==== Article

For boosting infrastructure, the roads sector is given an unprecedented Rs 97,000 crore of investment allocated in this year's budget. It is expected to have a multiplier effect on the economy in the coming years and help in efficient transportation. This along with the Rs 1.21 lakh crore CAPEX in railways seems to be a major thrust of the union government going ahead.
The government is expected to approve 10,000 km of National Highways in Fiscal 2016-17 apart from the plan to upgrade 50,000 Km of state highways to national highways.
Apart from this, the move to develop airstrips of AAI in some of the towns in India is another positive step concerning infrastructure. Similarly, the plan to reinvigorate PPPs in infrastructure is also a positive one which may help private sector step in for some investment.
Second, for reinvigorating rural demand two related sectors have been targeted. One is the agriculture sector which has seen two back to back seasons of scanty rainfall. For the farmers in the sector, the announcement of a Fasal Bima Yojana will provide relief. And so will the move to create irrigation infrastructure through the strengthening of the Pradhan Mantri Krishi Sinchai Yojana over the long term.

========

Continue the article on the union budget from the point where it stops.

==== Dataset entries

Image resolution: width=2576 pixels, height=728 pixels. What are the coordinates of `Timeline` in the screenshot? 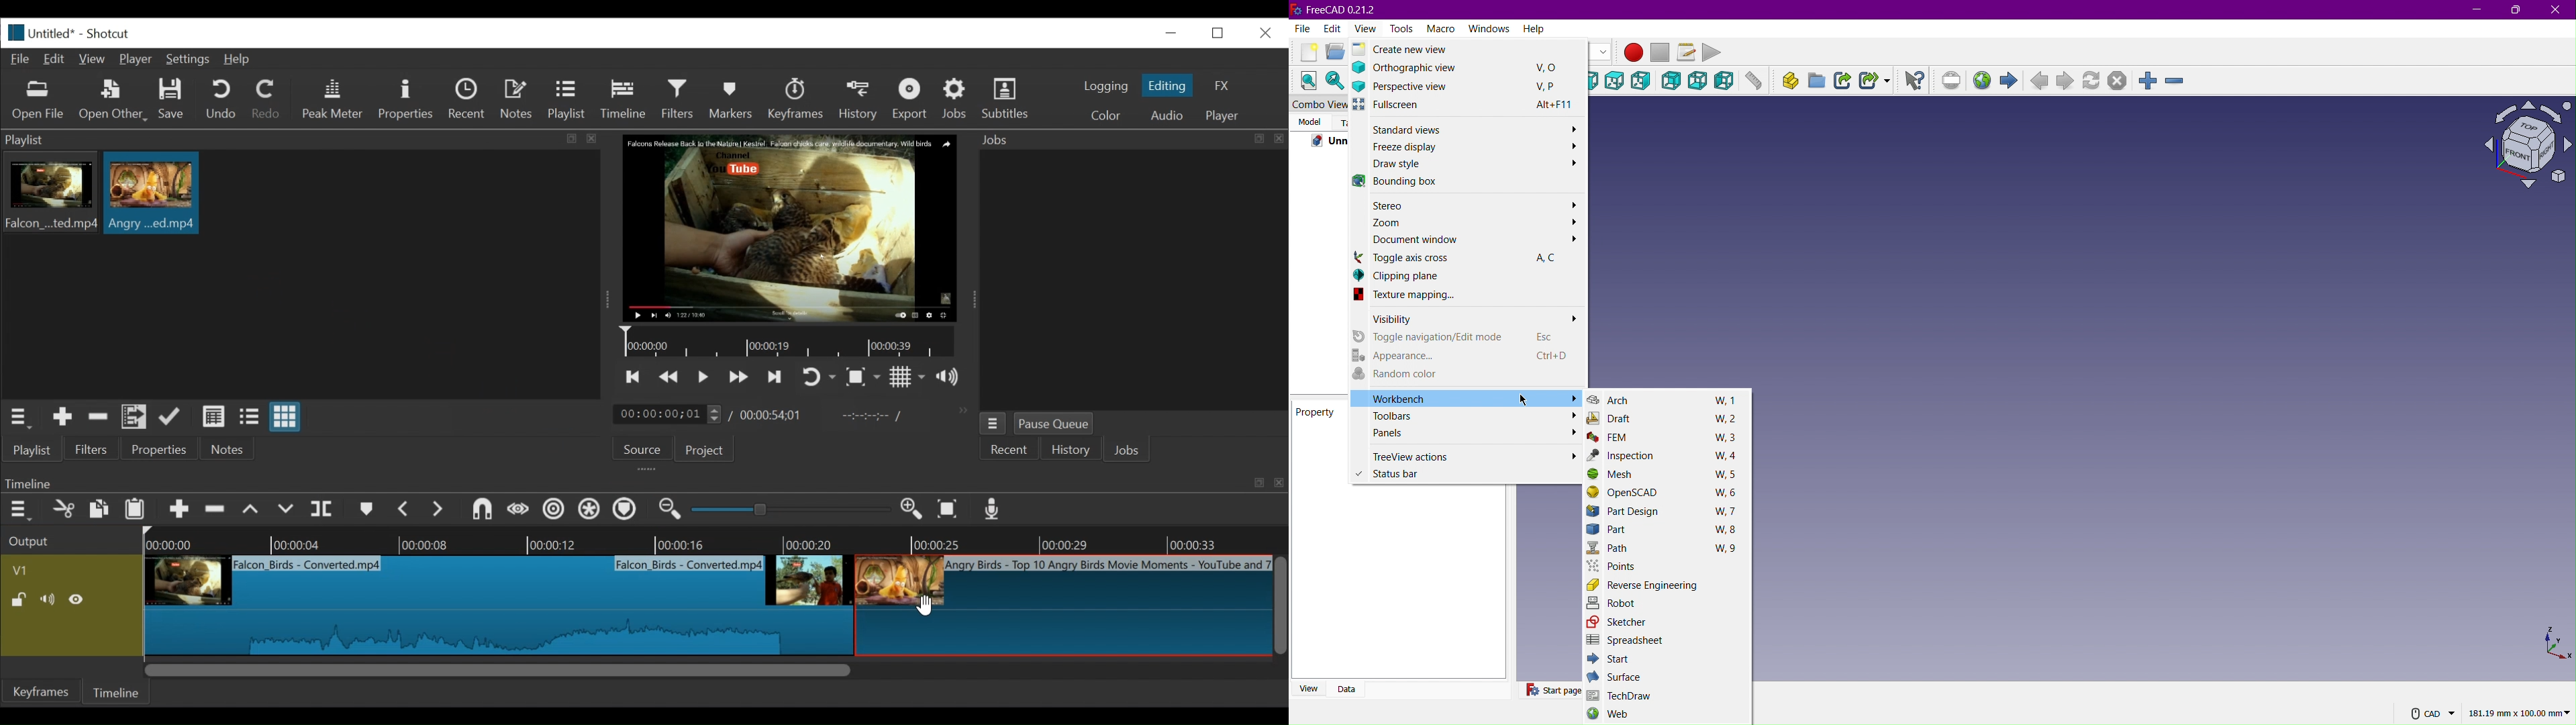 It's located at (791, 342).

========
==== Dataset entries

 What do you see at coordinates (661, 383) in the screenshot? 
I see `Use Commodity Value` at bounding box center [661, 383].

========

Result of this task:
The creation of the e-platform for farmers to sell their produce in wholesale markets across the country will aid in more freedom to the farmers to sell their produce. The change in the APMC Act in 12 states about the same is a progressive step. For the rural sector, which is the second sector, the structural step to give more funds to Panchayats and Municipalities (Rs 2.87 lakh crore) as per the recommendations of the Fourteenth
Third, another major focus area for the budget has been addressing the challenges of the financial sector. The introduction of the comprehensive Code on Resolution of Financial Firms in Parliament, as well as the code on Bankruptcy when enacted, will help in resolution as well as help bring in more accountability in the financial system. Also, the PSU banks have been facing problems due to asset quality and rising NPA.
In addition to the comprehensive INDRADHANUSH already being implemented, the budget has done well to provide an allocation of Rs 25,000 crore for the recapitalisation of PSU banks. Also, the motivation to solve people's problem at the retail level are worth mentioning. These include the intent to tackling the issue of illicit deposit taking schemes as well as the intent to provide better access to financial services in rural areas through the rollout of ATM's and Micro ATM's over the next three years.
Apart from these broader sectors other things where the government has done well at the macro level include sticking to the fiscal deficit target of 3.9 percent and 3.5 percent for the years 2015-16 (R) and 2016-17 (B) respectively.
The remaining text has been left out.